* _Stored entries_
-- -- --
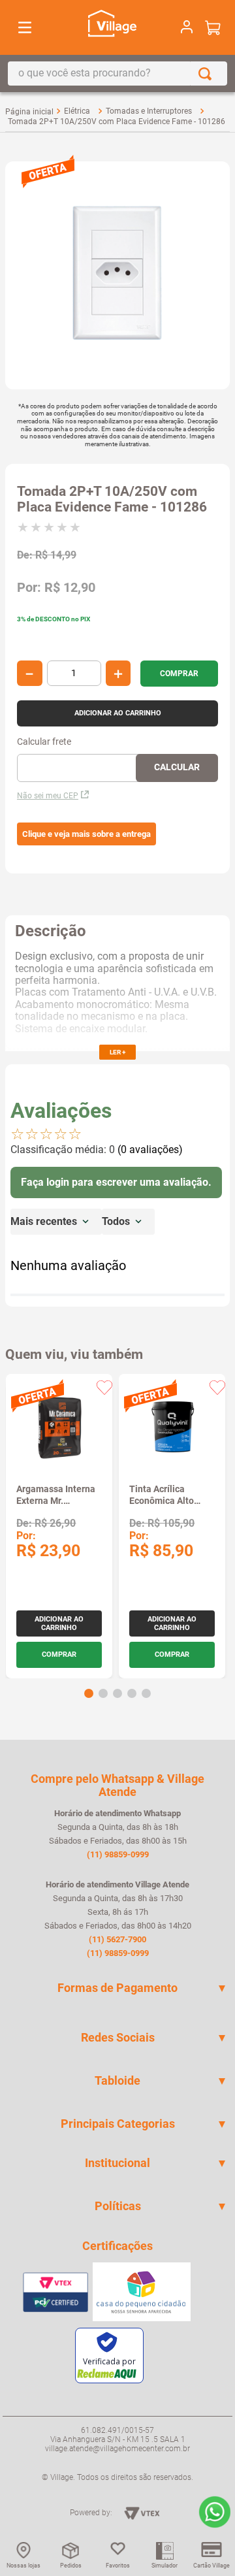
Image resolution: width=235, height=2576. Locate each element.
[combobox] (117, 73)
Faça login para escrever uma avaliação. (116, 1182)
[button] (86, 834)
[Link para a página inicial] (29, 111)
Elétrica (77, 111)
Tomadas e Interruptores (149, 111)
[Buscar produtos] (207, 73)
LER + (117, 1052)
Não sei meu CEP (47, 795)
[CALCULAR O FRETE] (177, 768)
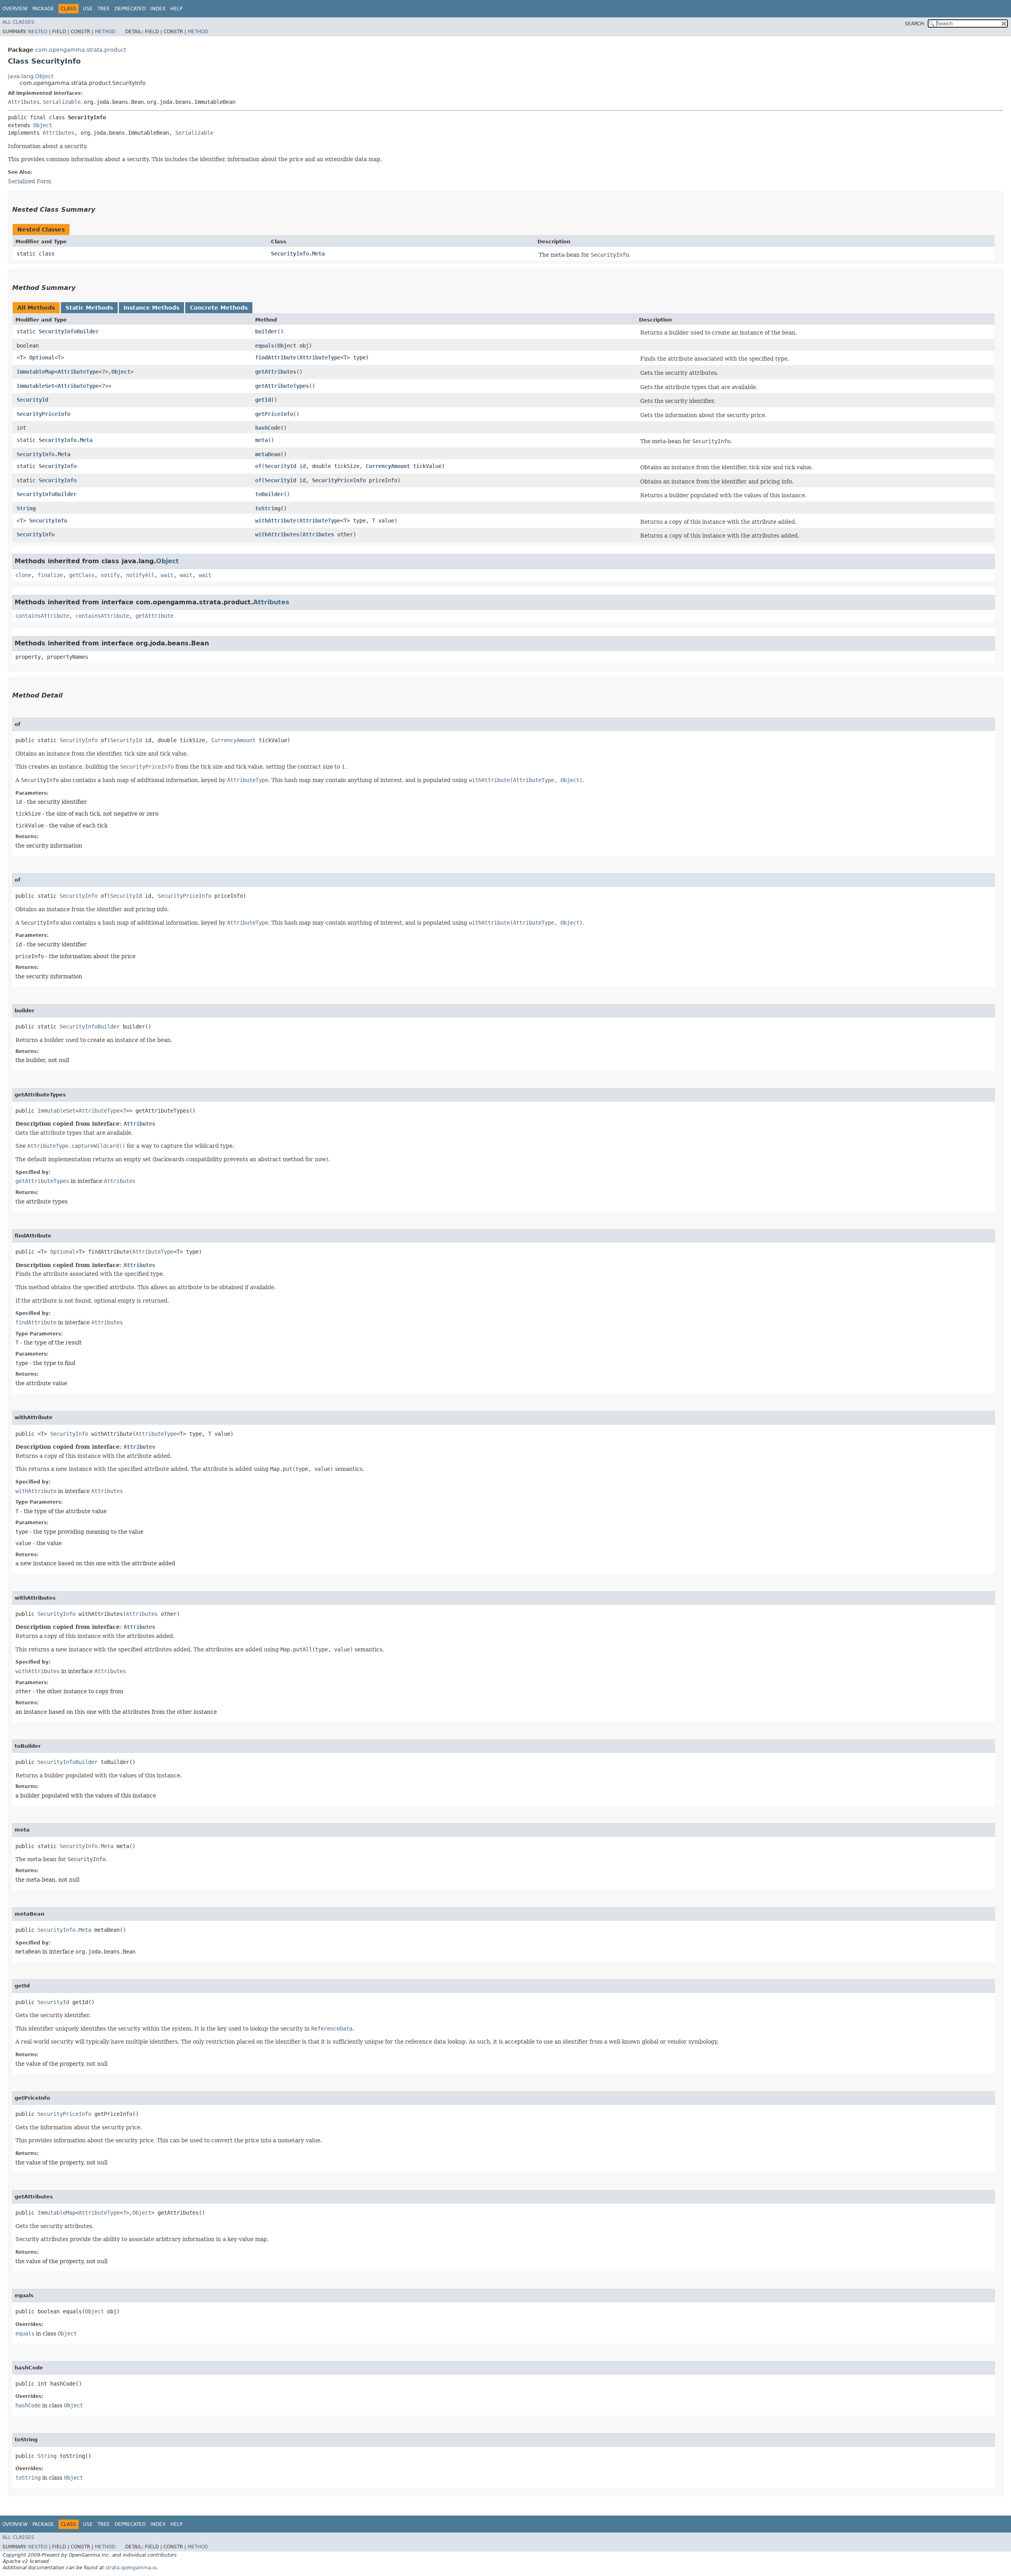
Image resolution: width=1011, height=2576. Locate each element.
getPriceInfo (274, 414)
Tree (104, 8)
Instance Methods (151, 308)
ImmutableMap (35, 372)
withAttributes (277, 534)
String (26, 508)
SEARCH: (915, 23)
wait (167, 575)
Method (105, 31)
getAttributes (275, 372)
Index (157, 8)
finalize (50, 575)
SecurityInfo (58, 466)
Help (176, 8)
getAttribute (154, 616)
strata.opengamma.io (130, 2567)
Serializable (62, 102)
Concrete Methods (219, 308)
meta (261, 440)
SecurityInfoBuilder (69, 331)
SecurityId (32, 400)
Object (42, 125)
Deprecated (130, 8)
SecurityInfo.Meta (298, 253)
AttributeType (319, 357)
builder (266, 331)
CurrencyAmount (388, 466)
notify (110, 575)
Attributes (23, 102)
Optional (41, 357)
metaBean (267, 454)
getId (263, 400)
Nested (37, 31)
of (258, 466)
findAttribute (275, 357)
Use (88, 8)
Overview (15, 8)
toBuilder (269, 494)
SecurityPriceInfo (43, 414)
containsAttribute (42, 616)
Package (43, 8)
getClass (81, 575)
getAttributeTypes (282, 386)
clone (23, 575)
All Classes (18, 22)
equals (264, 345)
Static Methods (89, 308)
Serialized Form (29, 181)
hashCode (267, 428)
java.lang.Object (30, 76)
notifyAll (140, 575)
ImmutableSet (35, 386)
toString (267, 508)
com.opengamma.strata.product (80, 50)
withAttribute (275, 520)
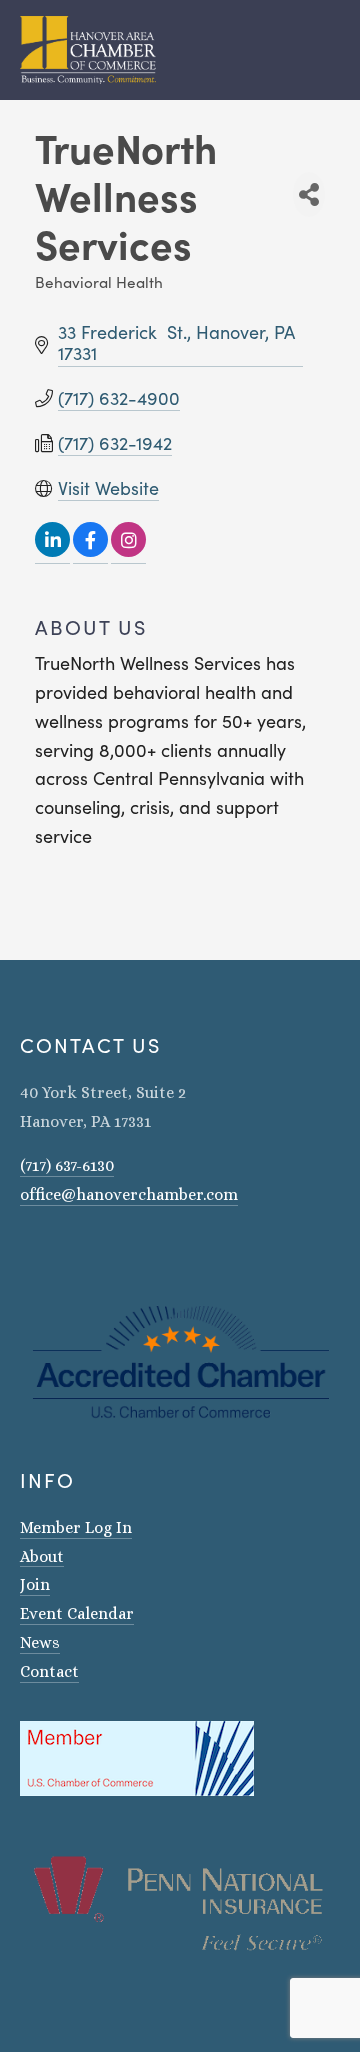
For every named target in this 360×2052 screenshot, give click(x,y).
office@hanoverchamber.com (129, 1194)
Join (35, 1584)
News (40, 1642)
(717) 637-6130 (67, 1165)
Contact (49, 1671)
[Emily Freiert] (80, 1252)
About (42, 1556)
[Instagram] (28, 1252)
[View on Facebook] (90, 551)
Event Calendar (77, 1613)
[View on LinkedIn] (52, 551)
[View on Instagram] (128, 551)
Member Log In (76, 1527)
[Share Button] (309, 194)
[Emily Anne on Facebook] (54, 1252)
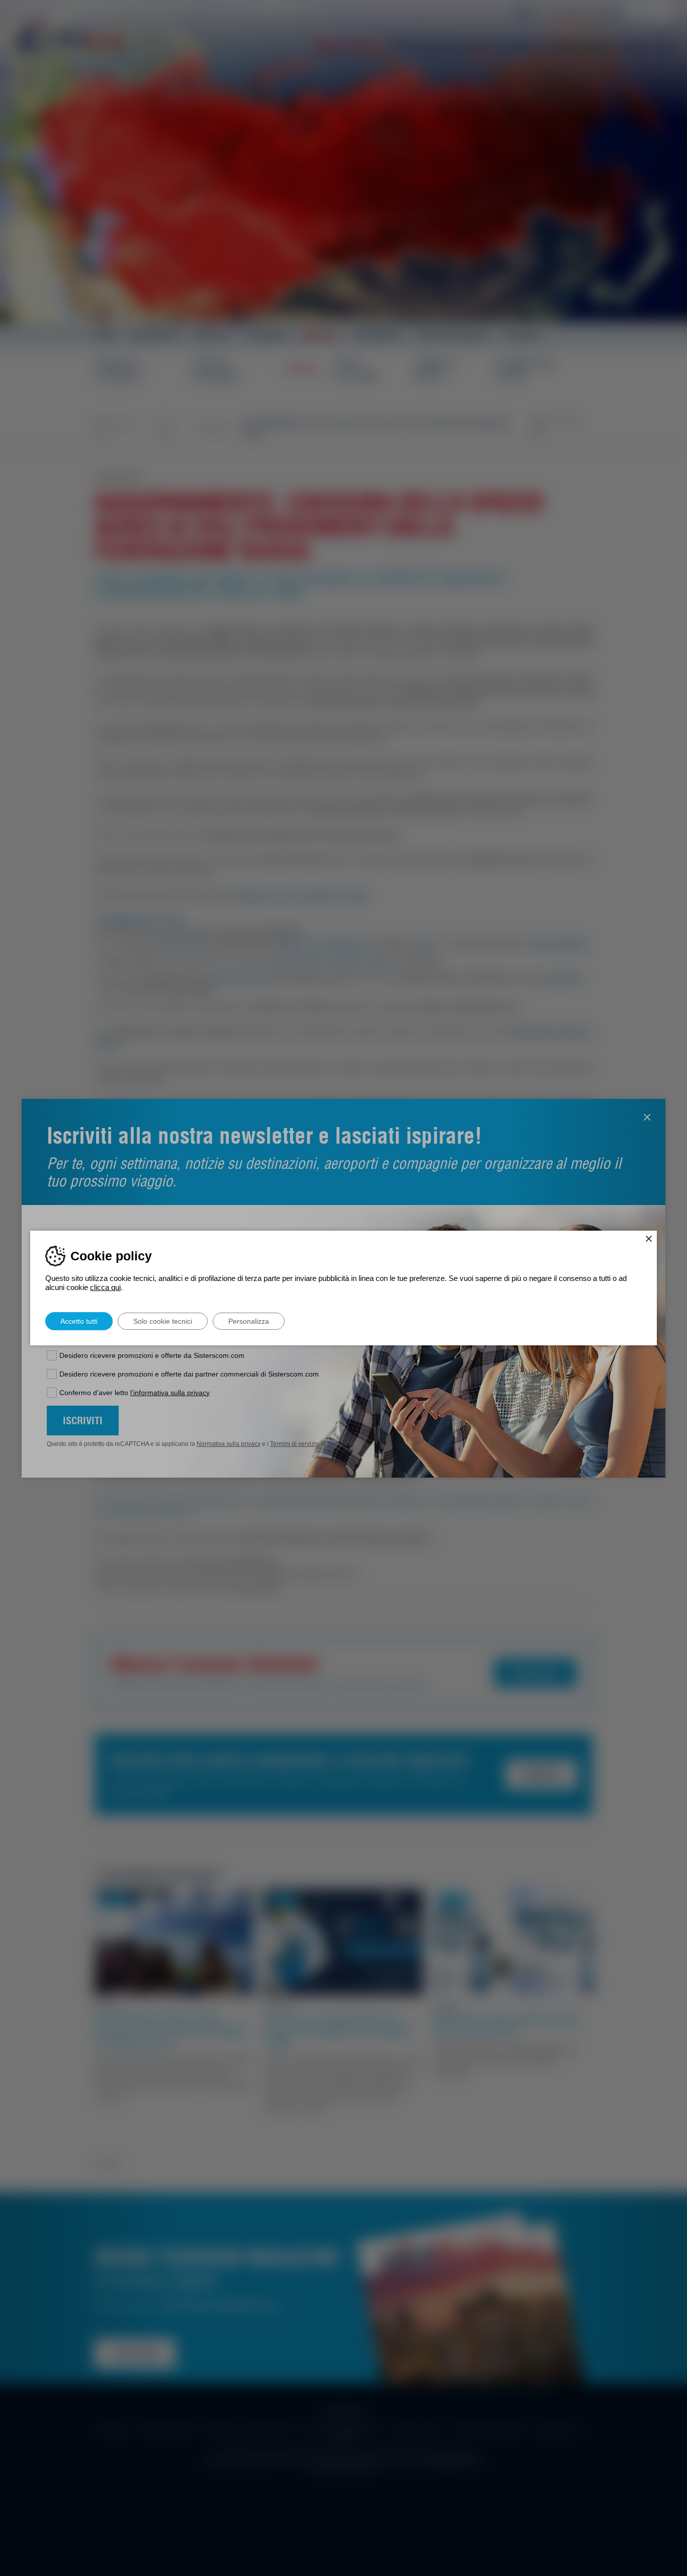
-- -- --
In the records above, find each line that mentions the word "Locate", and copy it.

* _SOLUTION FOR THIS PROBLEM_
Image resolution: width=235, height=2576. Locate each element.
Image resolution: width=1011, height=2576. Locate each element.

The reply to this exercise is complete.